Confidence is another critical part of encouraging a savings culture: people must be confident that their money will be there when they need it. One of the disasters of Farepak was that it damaged confidence among people on low incomes. It was a disaster not only for people who had put money aside in the Farepak scheme, as all their Christmas savings were wiped out and their thrift was penalised, but because of the message it sent to other families on low incomes about the benefits of setting money aside and saving for the important things in life. People must have confidence in the institutions in which they place their money.

The last thing we want to do is to drive people to the doorstep lenders, who fill a vacuum left by mainstream lenders. If there is a criticism to level at the banking sector it is that it has not done enough to help low-income communities. Until the beginning of this year, banks were making enormous profits. They talked merrily about their social responsibility, but Members know full well that in the most deprived communities that we represent the high-street clearing banks were conspicuous by their absence. As the banks try to restore their credibility with taxpayers and the citizens of this country, they should take a good, hard look at themselves and the way in which they work with the poorest communities. That is a good place to start on the road to rehabilitation.
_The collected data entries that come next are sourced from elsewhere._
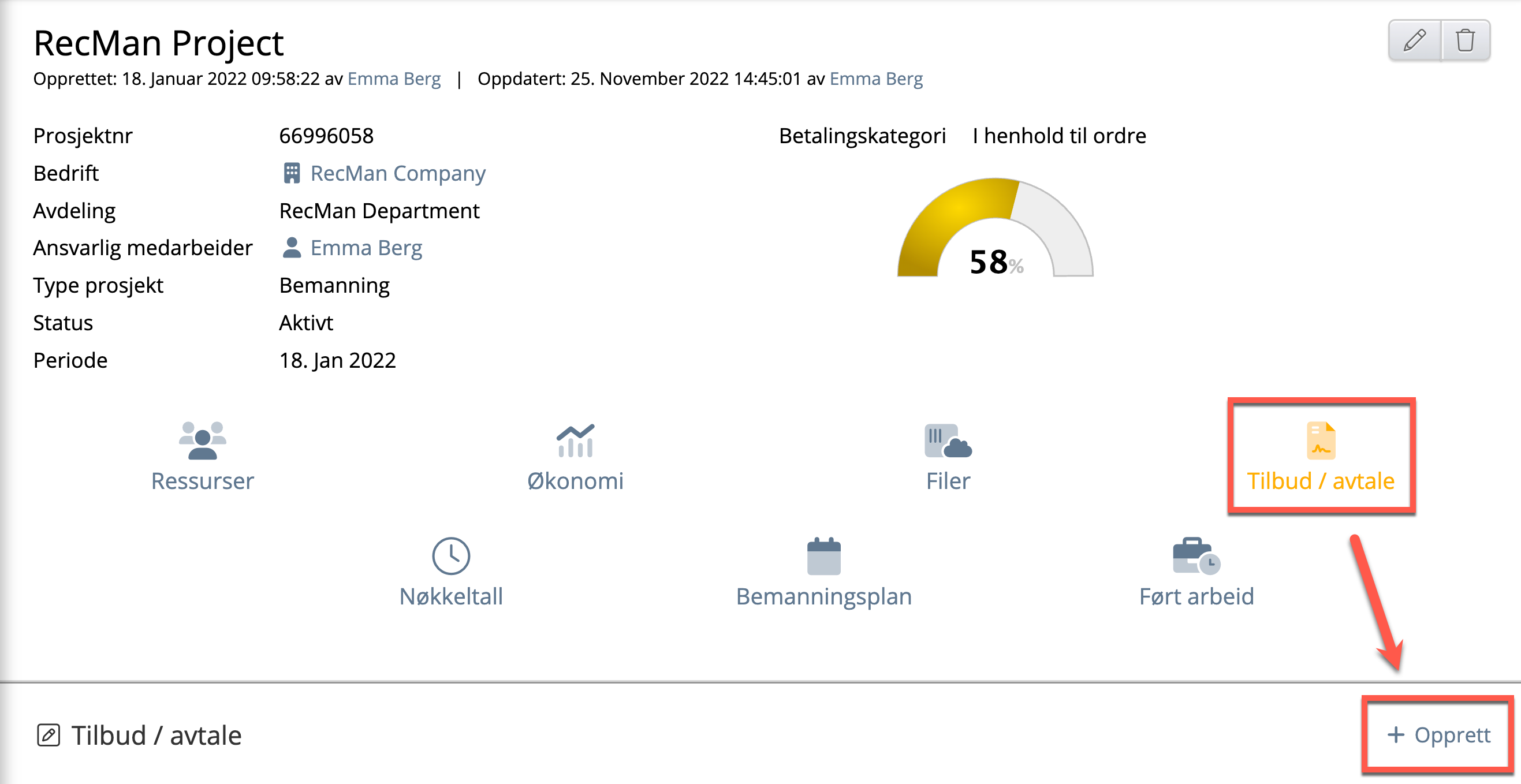This screenshot has width=1521, height=784.
Task: Switch to the Ressurser tab label
Action: (202, 480)
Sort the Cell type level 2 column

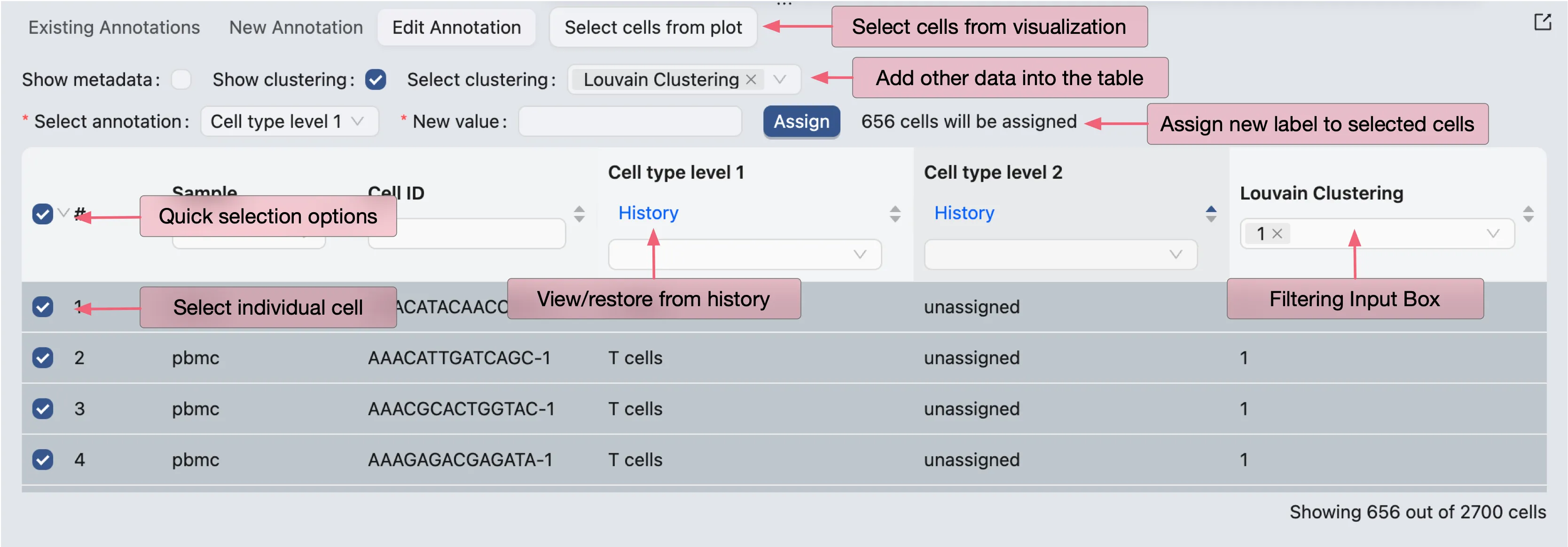[x=1211, y=214]
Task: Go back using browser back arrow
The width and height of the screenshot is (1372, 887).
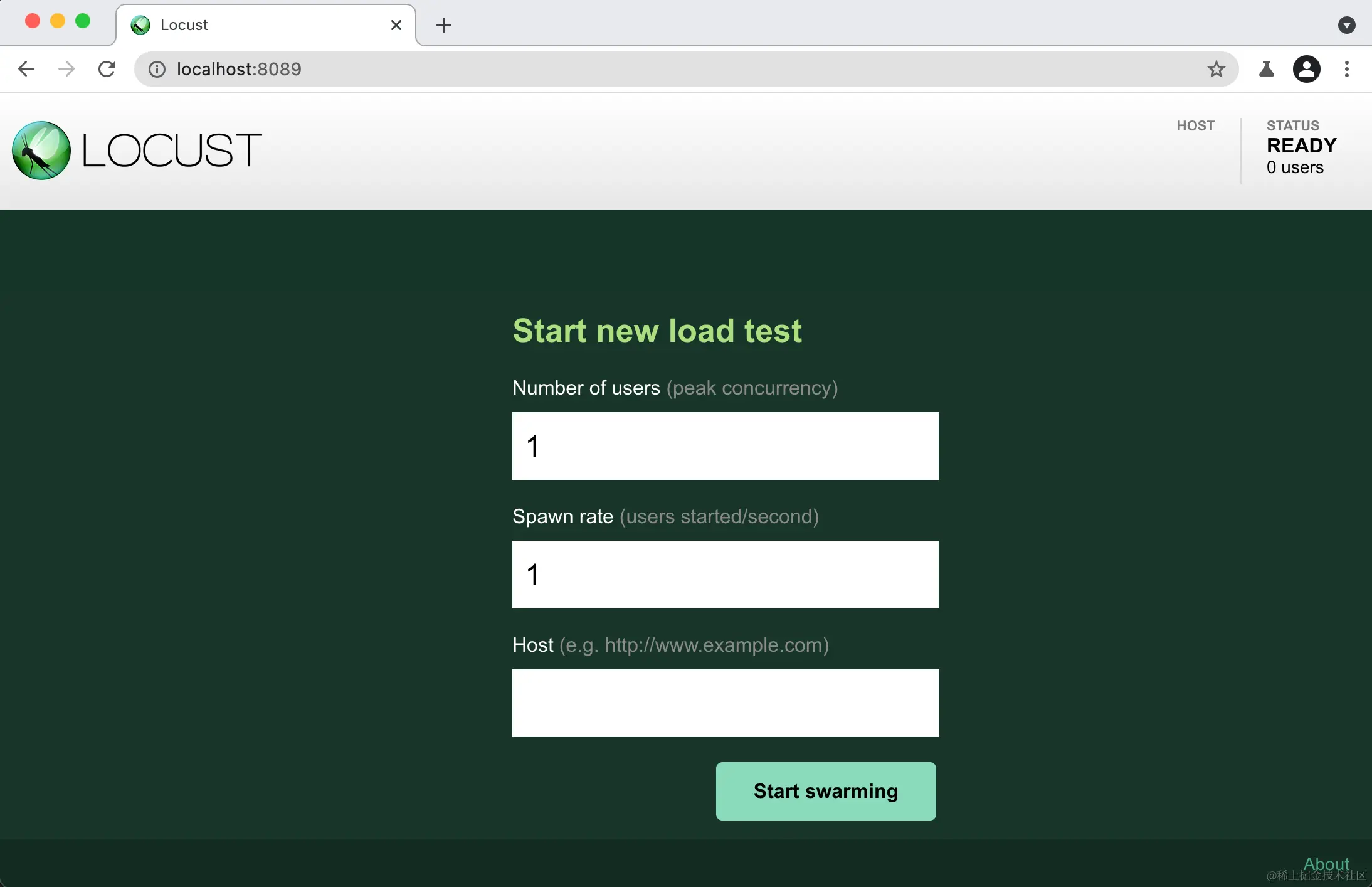Action: pyautogui.click(x=26, y=69)
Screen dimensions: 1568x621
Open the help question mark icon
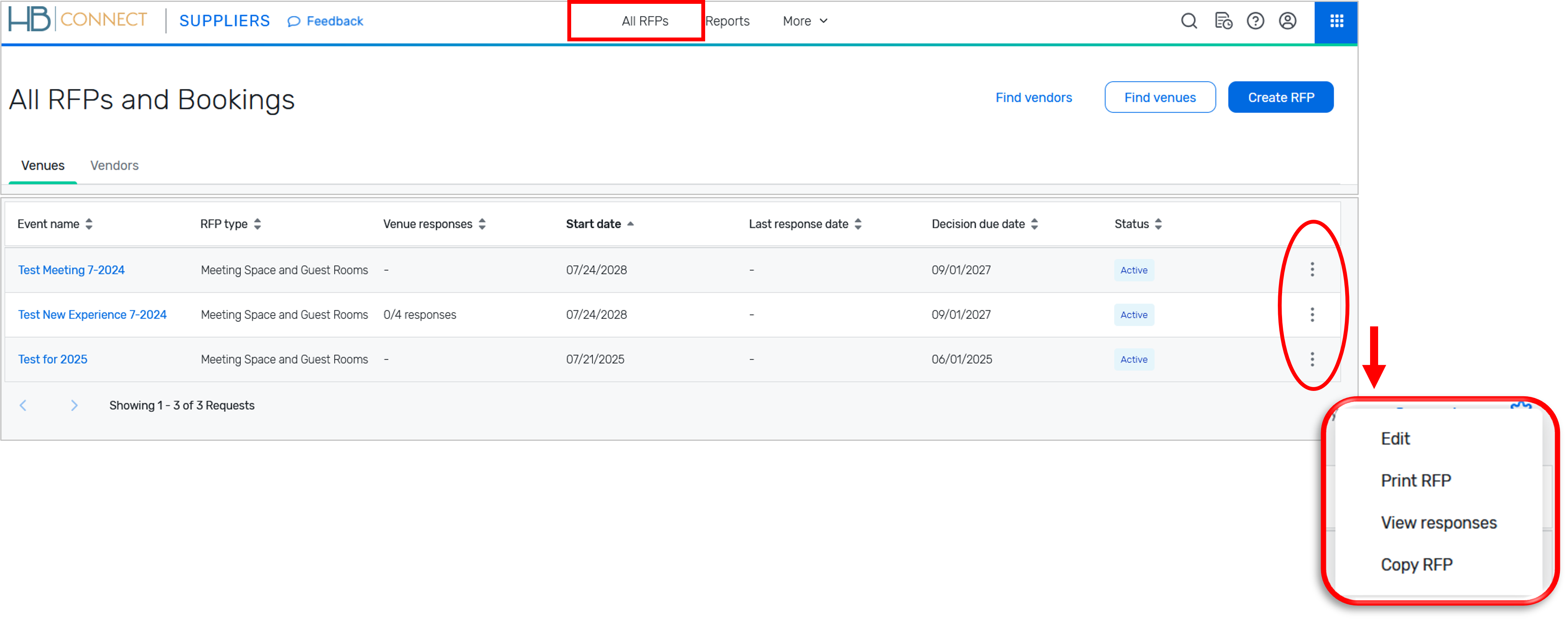pos(1256,21)
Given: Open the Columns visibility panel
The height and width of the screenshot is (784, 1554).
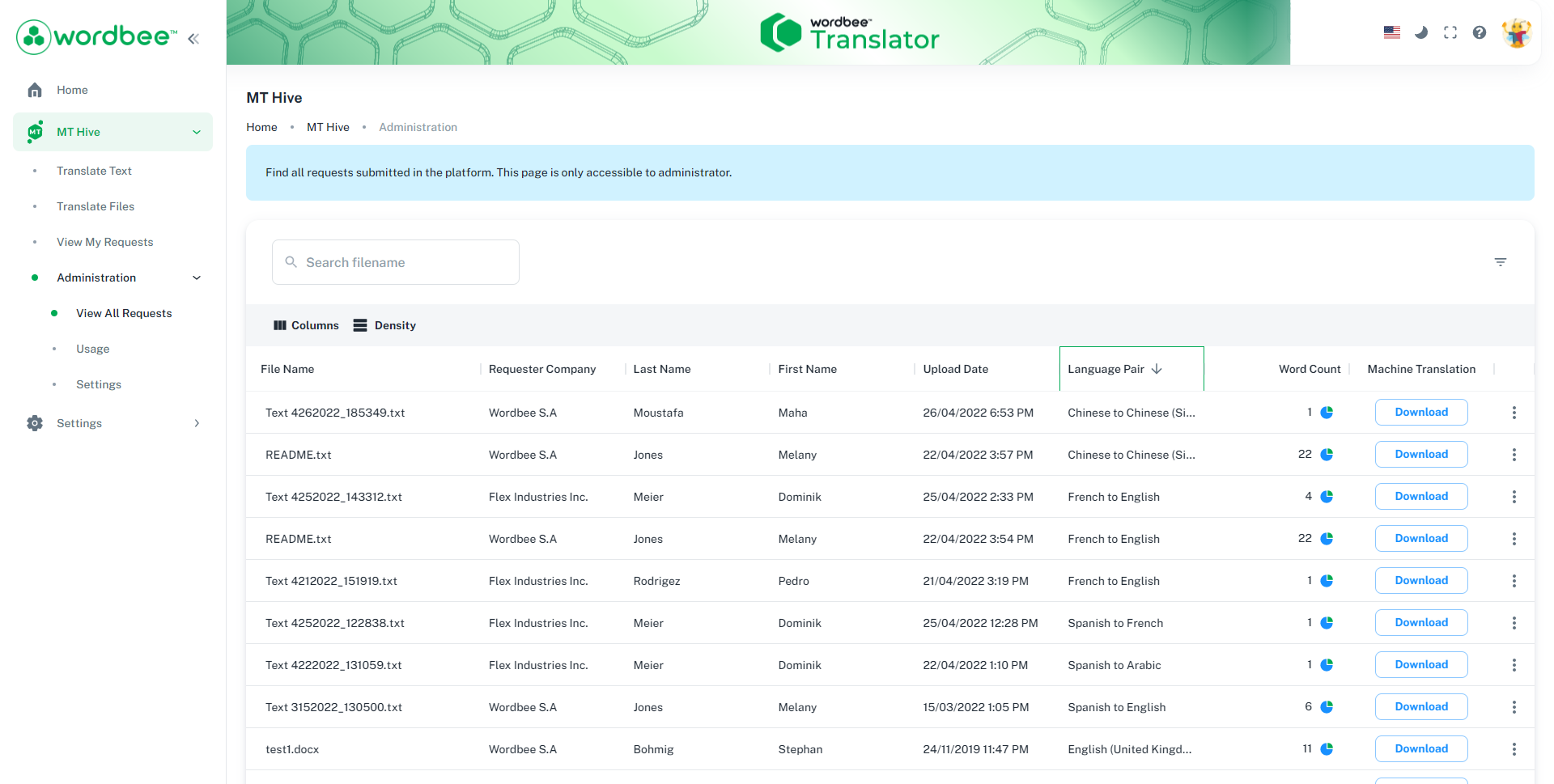Looking at the screenshot, I should 306,324.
Thrift should be rewarded throughout the income scale. I very much like the suggestion that we should ensure that the income and returns that people generate from their savings in interest accounts remain tax free. We all know pensioners in our constituencies who are not rich by traditional measures, but who have saved in the belief that it would allow them a comfortable retirement. However, the interest that they have earned on their accounts has diminished and, on top of that, they continue to pay tax. It would therefore be a good idea if we rewarded saving throughout the income scale.

May I conclude by saying that we all recognise that budgeting is difficult? I bet that in our own lives we all tend to take the best-case scenario when setting our budget. Perhaps we gloss over the things that we do not like to think about, such as the car breaking down or a pipe bursting. As part of the education process to encourage people to save, we must not be frightened to say that bad things can happen: the washing machine, dishwasher or car might break down, a pipe might burst or we might lose our job. The good times do not last for ever, and any Government who try to convince the electorate otherwise should be shouted out of court.

Let us embrace the Bill, examine the detail and regard it as one very small step, probably in a generational process, to re-entrench saving as the cornerstone of good financial planning in this country.

5.35 pm


Mr. Charles Walker (Broxbourne) (Con)
: Will the hon. Gentleman accept that most people’s most important asset is their home, and in the 1980s millions of people were given the chance to buy their council homes, and that is now their most important stake in society?

Mr. Browne: For a lot of people their biggest and, at the moment, most rapidly depreciating asset is indeed their home, and home ownership increased substantially in the 1980s, although to be fair to the Government, home ownership has increased substantially again during this decade as well. The problem for some people is that if they bought their homes for close to the maximum mortgage that they were permitted to take out a year or two ago, they are probably now in negative equity, but I do not doubt that for millions of our fellow citizens their house is their biggest asset and they are very pleased to own a house, or at least part of a house, and to have a mortgage on the rest. However, with regard to the Bill, we are in many cases talking about people who would not realistically be able to afford a house, although they may use the scheme as an opportunity to try to put together a sum of capital that could conceivably be used as a deposit on a property.